Looking Back on American Virtue
Today’s New York Times offers Janet Maslin’s review of The Death of American Virtue, a history of the Clinton impeachment debacle by Duquesne Law School professor Ken Gormley.
The review calls the book “tough, labyrinthine,” and sometimes in its detail “impressive but not entirely necessary. . . . But by and large Mr. Gormley has packed his narrative with intense, overdue and definitive testimony about the still-surprising investigation of Mr. Clinton’s activities spearheaded by Kenneth W. Starr.”

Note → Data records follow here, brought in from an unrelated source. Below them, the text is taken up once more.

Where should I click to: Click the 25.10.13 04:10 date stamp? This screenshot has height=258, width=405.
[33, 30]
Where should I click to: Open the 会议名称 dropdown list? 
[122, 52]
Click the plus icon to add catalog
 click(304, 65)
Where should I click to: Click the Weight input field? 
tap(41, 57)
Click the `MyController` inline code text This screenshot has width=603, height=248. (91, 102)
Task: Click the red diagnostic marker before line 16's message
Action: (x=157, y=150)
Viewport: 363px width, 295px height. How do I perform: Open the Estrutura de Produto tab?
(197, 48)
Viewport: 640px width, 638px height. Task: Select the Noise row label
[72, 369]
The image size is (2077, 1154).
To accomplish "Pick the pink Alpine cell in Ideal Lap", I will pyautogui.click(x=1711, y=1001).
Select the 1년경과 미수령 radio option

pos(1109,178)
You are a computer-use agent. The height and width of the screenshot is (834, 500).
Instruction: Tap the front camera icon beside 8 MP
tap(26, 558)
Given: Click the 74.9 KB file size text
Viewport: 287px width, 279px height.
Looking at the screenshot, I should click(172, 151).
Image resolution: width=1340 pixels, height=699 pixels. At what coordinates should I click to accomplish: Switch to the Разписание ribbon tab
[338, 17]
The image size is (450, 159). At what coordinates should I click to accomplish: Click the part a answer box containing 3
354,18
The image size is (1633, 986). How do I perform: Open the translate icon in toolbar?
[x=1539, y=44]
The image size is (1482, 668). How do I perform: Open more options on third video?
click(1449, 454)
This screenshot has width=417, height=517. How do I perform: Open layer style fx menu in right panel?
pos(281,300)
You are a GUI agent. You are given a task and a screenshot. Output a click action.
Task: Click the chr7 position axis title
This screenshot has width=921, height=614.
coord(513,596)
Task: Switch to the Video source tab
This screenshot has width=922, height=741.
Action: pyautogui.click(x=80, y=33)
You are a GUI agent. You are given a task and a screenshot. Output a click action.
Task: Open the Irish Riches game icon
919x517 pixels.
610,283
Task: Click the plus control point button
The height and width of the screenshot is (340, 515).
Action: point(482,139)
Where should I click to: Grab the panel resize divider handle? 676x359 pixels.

I edited Ken’s previous big book, Archibald Cox: Conscience of a Nation, which also offered a very detailed account of an impeachment—in that case, of Richard Nixon for abusing the powers of the presidency. The Watergate controversy was the first national news I remember paying attention to, and I was honored to work on that book and meet Cox.
Somewhere back then Ken told me about his idea for this new book, and I was skeptical. Not of the importance of delving into how a failed development in Arkansas became a constitutional crisis that ended in offers of free plastic surgery. Rather, I thought it was too soon: sources might not be ready to talk, and the public certainly wasn’t ready to read more about the controversy.
But that was ten years ago, before the Supreme Court assigned George W. Bush the presidency, before the terrorist attack on New York, before the Iraq War and Guantànamo prison. Now we can even feel nostalgia for the days when Congressional Republicans wanted to impeach the President for lying about an affair.
You remember those defenders of American virtue: Rep. Newt Gingrich, Rep. Bob Livingston, Rep. Henry Hyde, Rep. Bob Barr, Rep. John Ensign, Rep. Mark Sanford, Rep. Joe Scarborough, Rep. Dan Burton, Rep. Vito Fossella, Rep. Helen Chenoweth, Rep. Bill Thomas, Sen. Strom Thurmond, Sen. Larry Craig, Sen. John McCain,…
1 comment:
I still have Larry Flynt's expose of cheating Republicans. When I was throwing out lots of other stuff I couldn't yet part with it.